Stephen V. Harkness - Business

Business

Dr. David M. Harkness had a younger brother, Dr. Lamon G. Harkness, who was also a doctor but who became a successful businessman in Bellevue, Ohio. At age twenty-one, after finishing his apprenticeship as a harnessmaker, Stephen Harkness moved to Bellevue, Ohio with his uncle Lamon. Stephen worked for a time in harnessmaking but in 1855 he set up a distillery in Monroeville, Ohio that was a success. In 1864 Stephen formed a partnership with Wm. Halsey Doan to provide crude oil to refineries and that made him a rich man.

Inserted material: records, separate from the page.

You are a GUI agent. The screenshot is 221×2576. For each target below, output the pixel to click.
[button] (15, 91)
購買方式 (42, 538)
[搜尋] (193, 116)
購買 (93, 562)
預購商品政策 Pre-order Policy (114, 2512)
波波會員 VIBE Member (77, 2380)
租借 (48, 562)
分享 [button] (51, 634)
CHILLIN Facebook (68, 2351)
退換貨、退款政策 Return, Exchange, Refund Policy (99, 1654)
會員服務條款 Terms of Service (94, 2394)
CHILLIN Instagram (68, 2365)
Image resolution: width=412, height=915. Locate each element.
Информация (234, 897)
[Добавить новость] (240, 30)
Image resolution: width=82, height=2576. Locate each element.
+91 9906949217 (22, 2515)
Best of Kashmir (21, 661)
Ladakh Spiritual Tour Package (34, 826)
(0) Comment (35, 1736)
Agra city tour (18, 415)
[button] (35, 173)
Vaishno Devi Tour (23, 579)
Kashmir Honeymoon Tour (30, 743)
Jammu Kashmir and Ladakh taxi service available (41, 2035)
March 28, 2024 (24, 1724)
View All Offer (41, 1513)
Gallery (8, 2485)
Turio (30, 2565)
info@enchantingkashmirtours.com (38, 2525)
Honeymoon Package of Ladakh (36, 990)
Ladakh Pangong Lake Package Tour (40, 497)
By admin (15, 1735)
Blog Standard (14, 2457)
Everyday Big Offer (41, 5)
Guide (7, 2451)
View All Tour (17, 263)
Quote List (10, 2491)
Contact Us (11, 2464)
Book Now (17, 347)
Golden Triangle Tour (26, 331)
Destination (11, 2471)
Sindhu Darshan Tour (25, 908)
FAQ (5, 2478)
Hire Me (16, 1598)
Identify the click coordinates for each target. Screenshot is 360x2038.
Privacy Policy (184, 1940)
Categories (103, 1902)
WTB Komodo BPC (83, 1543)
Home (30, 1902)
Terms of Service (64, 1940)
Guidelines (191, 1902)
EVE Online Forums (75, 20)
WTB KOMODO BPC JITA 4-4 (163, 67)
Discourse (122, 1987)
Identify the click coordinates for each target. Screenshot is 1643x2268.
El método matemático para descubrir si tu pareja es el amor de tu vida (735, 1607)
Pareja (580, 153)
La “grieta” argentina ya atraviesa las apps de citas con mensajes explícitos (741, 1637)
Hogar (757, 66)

In 1866 he sold his Monroeville businesses and moved to Millionaires Row in Cleveland. He organized a bank, The Euclid Avenue National Bank and was president of Belt Mining Company. There, he also invested heavily with Henry Flagler and JD Rockefeller in Rockefeller, Andrews & Flagler, the firm that became Standard Oil. Harkness became its second largest shareholder; the company's success made him enormously wealthy. Although Stephen Harkness was a silent partner, he was a member of Standard Oil's Board of Directors until his death in 1888.

Stephen was active in the development of Cleveland, Ohio. He collaborated with Charles Brush and JD Rockefeller to build the Cleveland Arcade one of the first enclosed shopping malls in the United States, modeled after the Galleria Vittorio Emanuele II in Milan, Italy.